What the task requires | In the records below, find the line containing "Task: Sort by the Volume column header" and the line containing "The width and". Give again exactly those lines and every line between them, omitting the pictures.

Study material |

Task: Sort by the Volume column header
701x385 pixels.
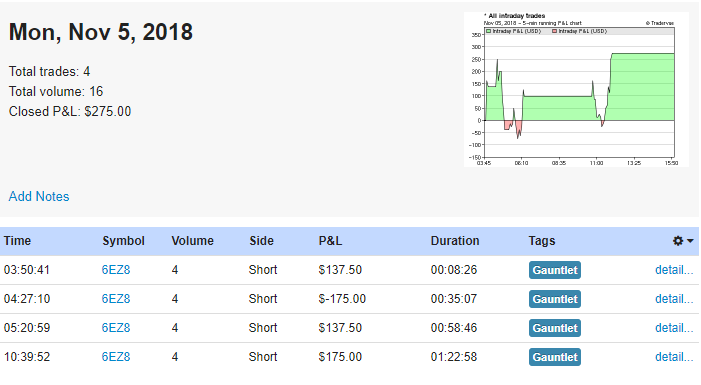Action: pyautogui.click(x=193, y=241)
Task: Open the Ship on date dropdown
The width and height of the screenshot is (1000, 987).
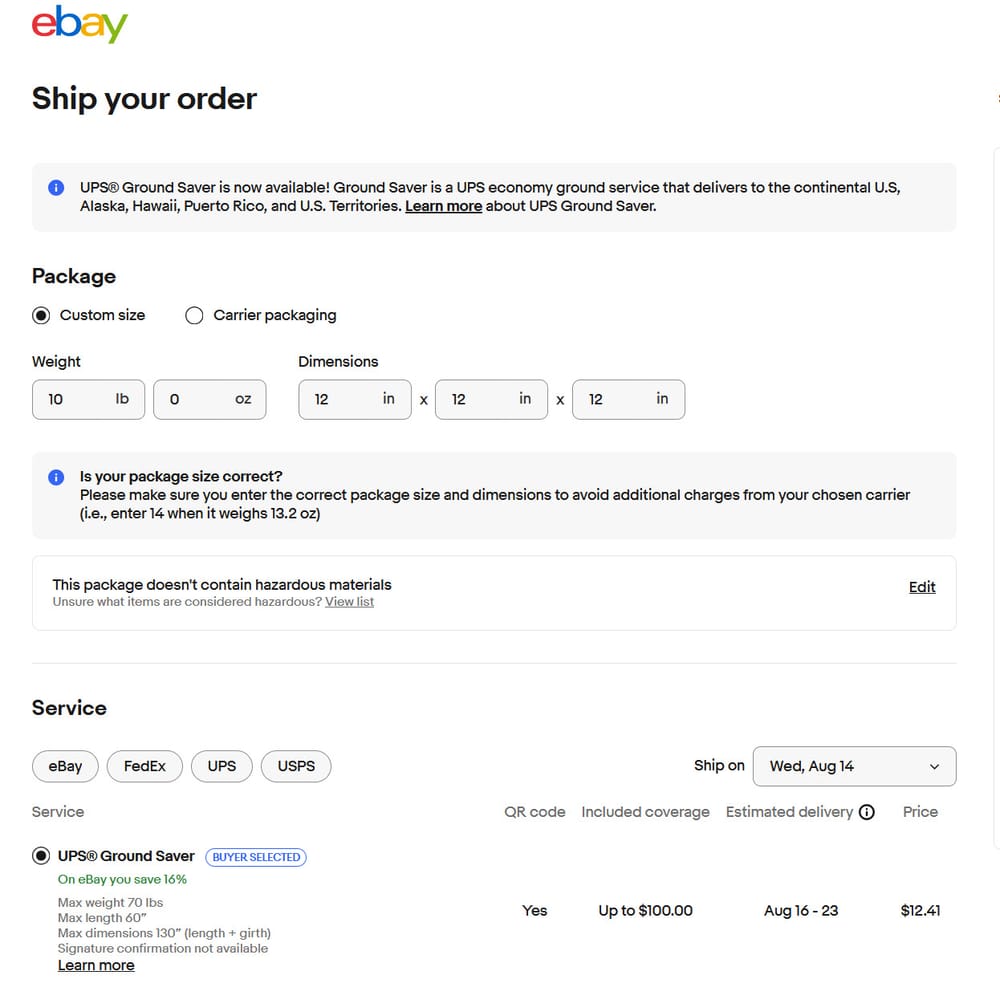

* * *

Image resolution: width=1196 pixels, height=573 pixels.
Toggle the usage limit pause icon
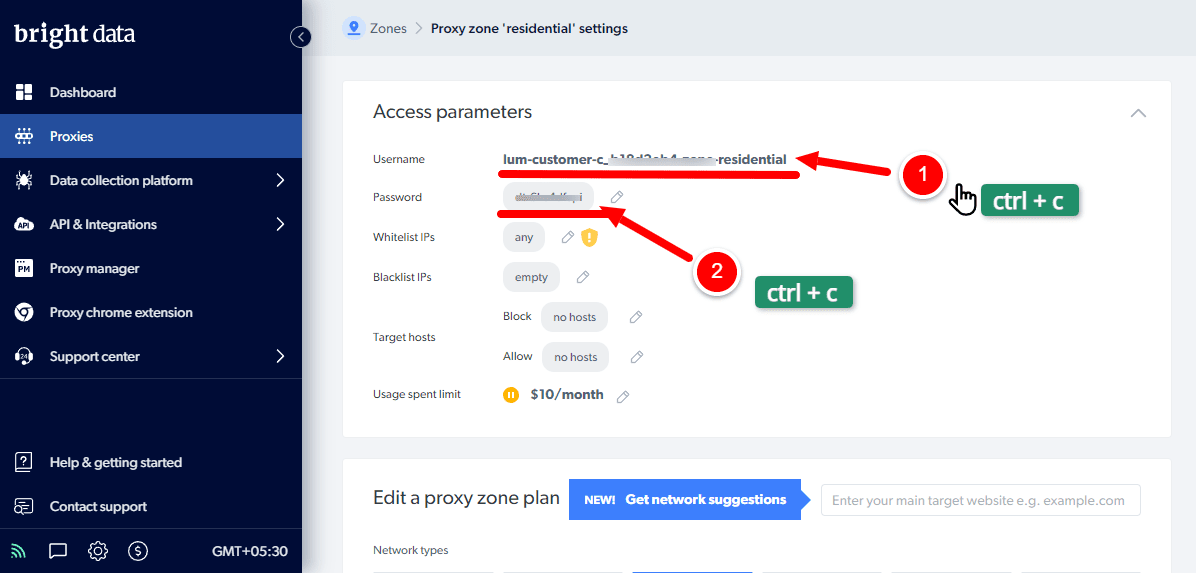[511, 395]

Your response |
Task: Sort by the Volume column header
701x385 pixels.
Action: pyautogui.click(x=193, y=241)
Task: Open the Ship on date dropdown
The width and height of the screenshot is (1000, 987).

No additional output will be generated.